Find the string "chevron" in the records. Copy every line it appears in.

[[ DATA UNDER STUDY, beginning ]]

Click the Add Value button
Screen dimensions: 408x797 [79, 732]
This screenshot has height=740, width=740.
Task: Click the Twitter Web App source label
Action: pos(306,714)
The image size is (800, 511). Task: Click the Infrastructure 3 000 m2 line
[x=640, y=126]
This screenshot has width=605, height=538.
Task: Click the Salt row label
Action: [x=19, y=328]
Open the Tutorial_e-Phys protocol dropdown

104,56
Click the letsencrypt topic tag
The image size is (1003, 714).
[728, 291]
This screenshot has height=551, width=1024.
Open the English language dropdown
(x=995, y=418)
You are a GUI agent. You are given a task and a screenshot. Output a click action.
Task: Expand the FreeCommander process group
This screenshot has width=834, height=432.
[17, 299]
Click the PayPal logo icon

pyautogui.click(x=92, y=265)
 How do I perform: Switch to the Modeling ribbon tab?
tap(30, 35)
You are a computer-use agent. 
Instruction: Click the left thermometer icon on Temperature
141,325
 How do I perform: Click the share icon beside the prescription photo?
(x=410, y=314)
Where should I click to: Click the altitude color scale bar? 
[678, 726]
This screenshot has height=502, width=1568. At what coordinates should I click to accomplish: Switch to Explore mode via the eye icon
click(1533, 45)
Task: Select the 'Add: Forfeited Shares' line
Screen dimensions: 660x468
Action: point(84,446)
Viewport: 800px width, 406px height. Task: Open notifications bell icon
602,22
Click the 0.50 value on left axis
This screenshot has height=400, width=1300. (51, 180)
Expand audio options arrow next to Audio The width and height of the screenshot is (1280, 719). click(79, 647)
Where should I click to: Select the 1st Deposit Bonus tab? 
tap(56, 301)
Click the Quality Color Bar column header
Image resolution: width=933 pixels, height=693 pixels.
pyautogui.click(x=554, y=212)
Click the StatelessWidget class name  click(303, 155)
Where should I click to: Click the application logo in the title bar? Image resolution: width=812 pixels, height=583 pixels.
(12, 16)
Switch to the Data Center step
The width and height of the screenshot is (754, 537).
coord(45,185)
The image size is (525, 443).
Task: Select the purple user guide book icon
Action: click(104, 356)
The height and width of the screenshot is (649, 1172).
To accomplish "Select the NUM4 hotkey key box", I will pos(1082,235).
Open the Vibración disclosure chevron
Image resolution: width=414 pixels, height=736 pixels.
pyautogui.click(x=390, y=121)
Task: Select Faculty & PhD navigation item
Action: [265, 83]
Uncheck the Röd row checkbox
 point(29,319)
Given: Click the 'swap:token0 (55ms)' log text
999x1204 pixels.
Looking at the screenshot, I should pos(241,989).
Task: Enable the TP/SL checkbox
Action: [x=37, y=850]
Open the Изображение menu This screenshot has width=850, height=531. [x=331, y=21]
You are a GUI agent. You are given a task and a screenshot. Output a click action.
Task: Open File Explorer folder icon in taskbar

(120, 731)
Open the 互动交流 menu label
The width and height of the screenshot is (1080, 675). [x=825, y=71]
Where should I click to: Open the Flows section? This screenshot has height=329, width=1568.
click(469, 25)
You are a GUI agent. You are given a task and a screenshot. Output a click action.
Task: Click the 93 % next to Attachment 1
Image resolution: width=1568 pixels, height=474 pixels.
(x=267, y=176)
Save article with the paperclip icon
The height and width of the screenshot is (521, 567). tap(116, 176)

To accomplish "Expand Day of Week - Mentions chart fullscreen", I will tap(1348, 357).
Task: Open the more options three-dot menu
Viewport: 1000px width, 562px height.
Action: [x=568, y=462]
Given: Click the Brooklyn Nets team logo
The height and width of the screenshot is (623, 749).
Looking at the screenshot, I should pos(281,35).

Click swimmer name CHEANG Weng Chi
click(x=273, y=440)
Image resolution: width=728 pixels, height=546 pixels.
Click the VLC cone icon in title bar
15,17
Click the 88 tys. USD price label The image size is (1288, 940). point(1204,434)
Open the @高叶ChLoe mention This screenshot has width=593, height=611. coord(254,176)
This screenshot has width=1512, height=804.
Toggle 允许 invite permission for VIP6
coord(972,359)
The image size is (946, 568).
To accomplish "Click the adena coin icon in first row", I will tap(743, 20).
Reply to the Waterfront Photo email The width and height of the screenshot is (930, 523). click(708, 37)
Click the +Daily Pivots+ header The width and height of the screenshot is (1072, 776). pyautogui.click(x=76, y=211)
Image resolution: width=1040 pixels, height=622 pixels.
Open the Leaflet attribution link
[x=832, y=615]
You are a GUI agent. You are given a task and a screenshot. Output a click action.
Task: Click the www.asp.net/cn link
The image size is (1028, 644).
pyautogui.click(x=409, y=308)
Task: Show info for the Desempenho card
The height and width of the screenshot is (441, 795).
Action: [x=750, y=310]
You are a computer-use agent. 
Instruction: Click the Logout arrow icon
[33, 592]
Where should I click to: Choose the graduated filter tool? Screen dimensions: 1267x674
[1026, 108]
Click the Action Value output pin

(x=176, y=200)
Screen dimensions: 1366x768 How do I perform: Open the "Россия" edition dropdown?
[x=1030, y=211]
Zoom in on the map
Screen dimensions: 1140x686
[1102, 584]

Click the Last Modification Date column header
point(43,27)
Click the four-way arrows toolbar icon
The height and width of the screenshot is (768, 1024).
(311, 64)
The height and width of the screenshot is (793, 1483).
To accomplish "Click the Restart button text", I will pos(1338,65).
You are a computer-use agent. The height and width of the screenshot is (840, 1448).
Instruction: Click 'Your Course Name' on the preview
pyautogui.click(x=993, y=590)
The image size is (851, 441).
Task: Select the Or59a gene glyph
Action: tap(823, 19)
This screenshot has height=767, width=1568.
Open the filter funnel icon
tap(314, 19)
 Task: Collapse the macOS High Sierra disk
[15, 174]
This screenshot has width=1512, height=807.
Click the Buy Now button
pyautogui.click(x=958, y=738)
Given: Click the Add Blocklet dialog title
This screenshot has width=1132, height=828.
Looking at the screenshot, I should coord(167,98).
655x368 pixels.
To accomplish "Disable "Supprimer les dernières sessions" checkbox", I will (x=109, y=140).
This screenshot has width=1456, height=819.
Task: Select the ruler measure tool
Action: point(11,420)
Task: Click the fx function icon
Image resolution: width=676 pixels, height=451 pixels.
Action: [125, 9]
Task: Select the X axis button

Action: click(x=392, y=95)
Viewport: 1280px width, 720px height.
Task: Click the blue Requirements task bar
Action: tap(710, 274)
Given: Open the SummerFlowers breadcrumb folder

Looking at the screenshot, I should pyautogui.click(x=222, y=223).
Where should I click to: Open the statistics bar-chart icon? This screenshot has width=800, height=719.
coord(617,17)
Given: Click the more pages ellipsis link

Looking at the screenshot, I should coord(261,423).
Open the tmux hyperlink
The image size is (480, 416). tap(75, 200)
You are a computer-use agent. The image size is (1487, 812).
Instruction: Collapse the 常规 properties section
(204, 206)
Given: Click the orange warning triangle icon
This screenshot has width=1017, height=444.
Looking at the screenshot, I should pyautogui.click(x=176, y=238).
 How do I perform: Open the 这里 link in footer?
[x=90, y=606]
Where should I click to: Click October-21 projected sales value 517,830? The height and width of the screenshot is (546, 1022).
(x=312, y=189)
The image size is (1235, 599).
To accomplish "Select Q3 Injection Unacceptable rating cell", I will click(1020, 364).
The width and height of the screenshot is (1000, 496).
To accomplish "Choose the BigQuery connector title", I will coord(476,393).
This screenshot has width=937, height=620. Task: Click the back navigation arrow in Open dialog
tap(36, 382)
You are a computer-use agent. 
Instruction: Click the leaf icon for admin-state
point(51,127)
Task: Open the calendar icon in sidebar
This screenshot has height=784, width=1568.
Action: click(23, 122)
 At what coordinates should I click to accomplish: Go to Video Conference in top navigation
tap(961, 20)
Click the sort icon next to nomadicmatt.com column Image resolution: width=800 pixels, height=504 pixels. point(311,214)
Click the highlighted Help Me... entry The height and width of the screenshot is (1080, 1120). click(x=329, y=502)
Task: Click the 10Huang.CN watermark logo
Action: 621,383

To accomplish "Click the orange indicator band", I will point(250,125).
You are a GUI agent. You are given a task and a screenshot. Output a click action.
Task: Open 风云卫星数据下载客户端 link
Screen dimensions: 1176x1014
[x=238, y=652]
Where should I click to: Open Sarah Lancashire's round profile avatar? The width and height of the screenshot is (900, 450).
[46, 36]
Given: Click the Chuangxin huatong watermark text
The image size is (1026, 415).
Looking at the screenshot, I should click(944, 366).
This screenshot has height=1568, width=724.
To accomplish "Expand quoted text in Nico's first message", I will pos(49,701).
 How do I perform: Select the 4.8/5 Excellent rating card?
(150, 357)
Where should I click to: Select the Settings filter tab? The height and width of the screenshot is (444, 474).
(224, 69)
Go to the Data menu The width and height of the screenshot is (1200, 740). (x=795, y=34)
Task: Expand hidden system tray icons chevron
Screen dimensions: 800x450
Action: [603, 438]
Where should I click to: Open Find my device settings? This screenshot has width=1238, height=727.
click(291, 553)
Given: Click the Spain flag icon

[[ DATA UNDER STUDY, end ]]

# TASK RESPONSE
Open the Vibración disclosure chevron
Task: Expand hidden system tray icons chevron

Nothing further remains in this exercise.